The multiple reiterations by the CEO in addition to the growing cash position along with the filed shelf offering suggest that a transaction is in the works. It is probable that the sharp decline in oil prices in late 2008 and early 2009 delayed the execution of such a transaction; however the conditions today seems to be ripe for the company to go ahead with its expansion plans, the company’s cash position is strong, oil prices are elevated and the company enjoys easy access to the capital markets due to its listing on the NYSE Amex.
Supportive Policy Change
Management indicated in its latest investor presentation during the NYSE Foreign company investment forum on August 5th that PetroChina (PTR) is planning to focus more on overseas expansion while leaving the domestic oil fields to be developed by the domestic private oil players:
“A right fit to the shift of investment objectives of PTR, which plans acquiring oil reserves from overseas, and let private firms to assist domestic oil production”

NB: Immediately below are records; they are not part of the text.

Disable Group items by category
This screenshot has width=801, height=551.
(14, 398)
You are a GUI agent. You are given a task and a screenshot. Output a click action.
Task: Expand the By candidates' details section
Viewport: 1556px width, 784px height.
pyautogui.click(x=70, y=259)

This assertion by the company has been confirmed by the Sinopec (SNP) announcement on August 24th that it would expand its overseas presence, driven by a government directive to do so, from Bloomberg:
“Sinopec will invest in oil and gas fields overseas and expand refining ventures with foreign partners, while focusing on cost reduction as it expects oil prices to rise in the second half”, Chairman Su Shulin said in the statement.

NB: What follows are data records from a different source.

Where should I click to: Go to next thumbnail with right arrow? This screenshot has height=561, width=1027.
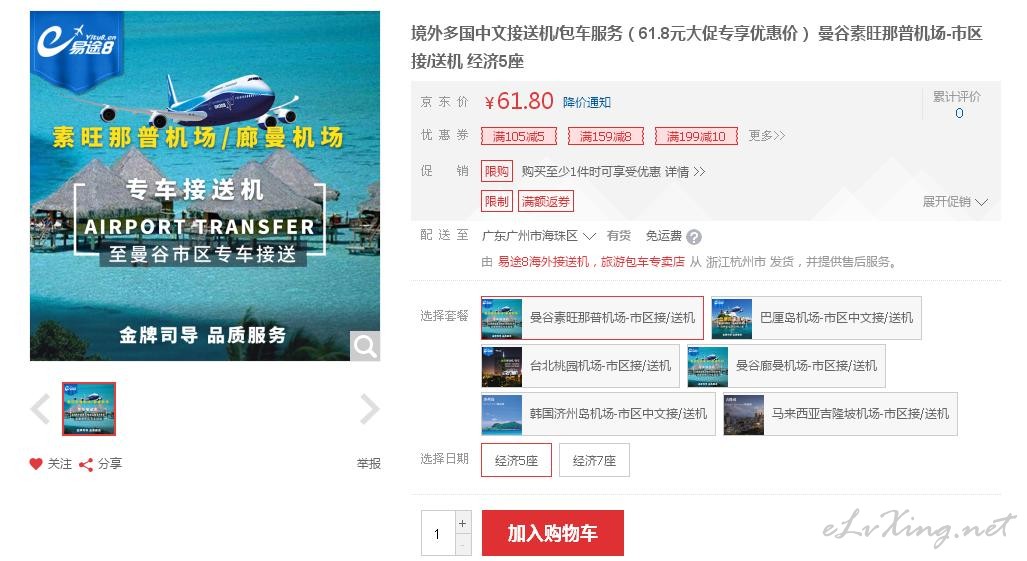pos(369,409)
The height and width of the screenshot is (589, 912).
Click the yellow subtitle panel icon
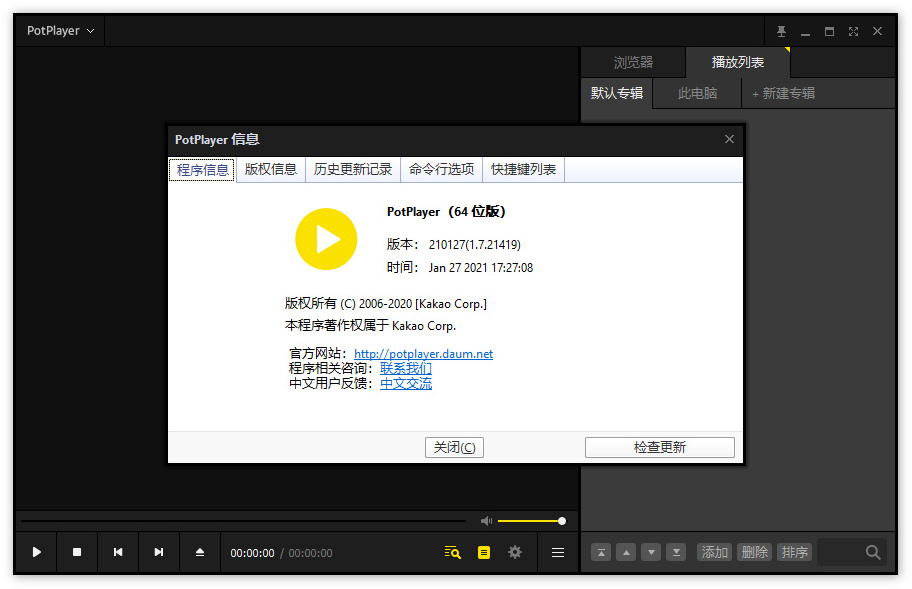(x=483, y=551)
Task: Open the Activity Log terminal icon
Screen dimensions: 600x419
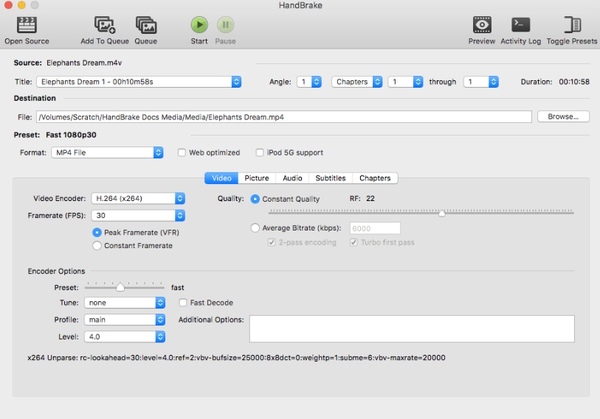Action: pos(520,24)
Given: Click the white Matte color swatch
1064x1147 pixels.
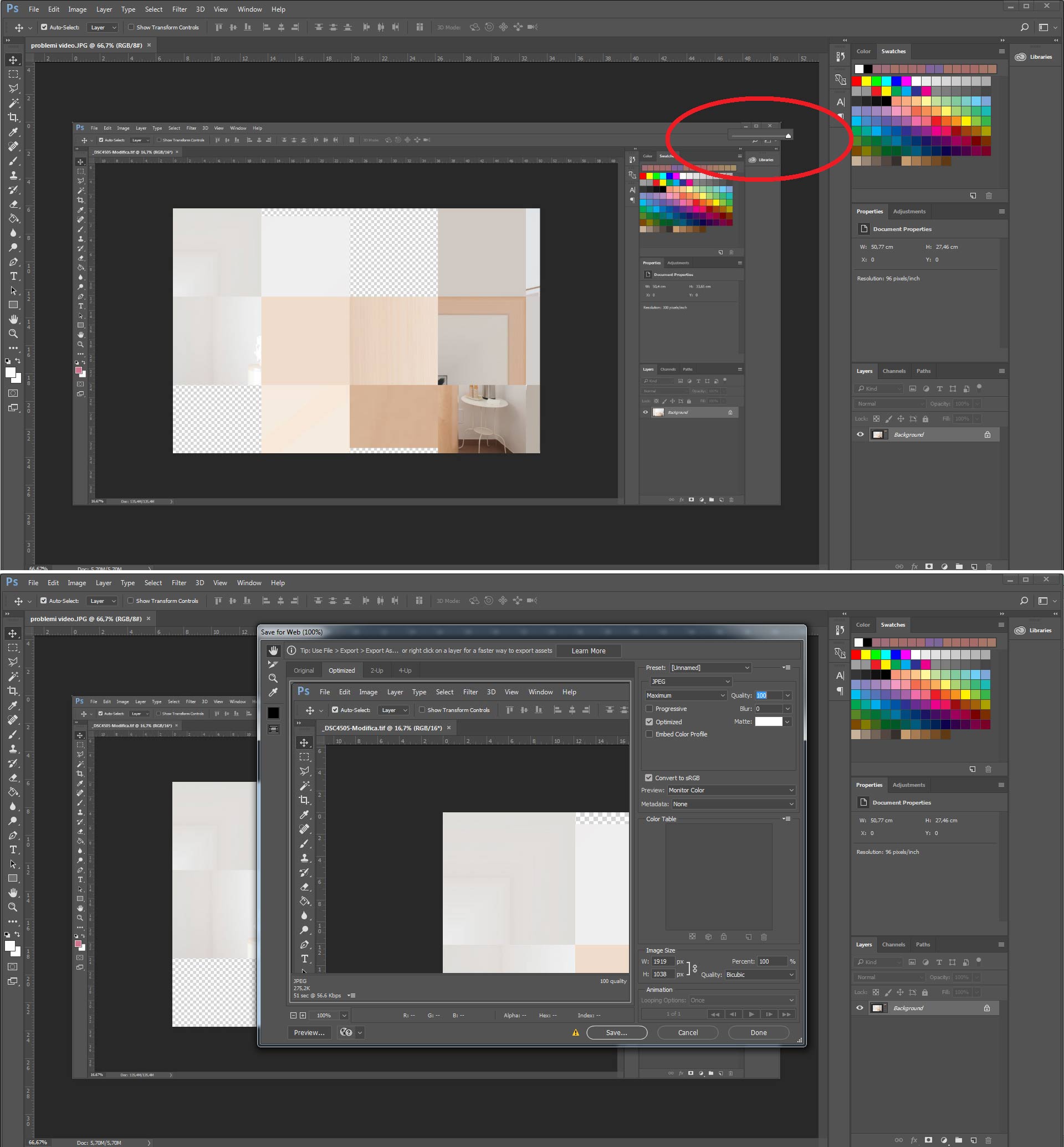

“Sinopec’s main business is refining and it needs to increase its oil reserves and reduce its reliance on other oil producers,” said Larry Grace, an independent oil analyst based in Hong Kong. “There’s a government directive to increase overseas oil and gas assets.”
The combination of the strong cash position, shelf offering, reiterations by the CEO and the policy directive confirm that a key corporate event is indeed likely imminent.
The official declaration of such an event being a signature of new leases with PetroChina or the undertaking of an accretive acquisition of a competitor or a driller will have a strong positive impact on NEP's shares. Investors would be wise to take a position in the stock ahead of such an announcement.
Disclosure: The author is long NEP shares.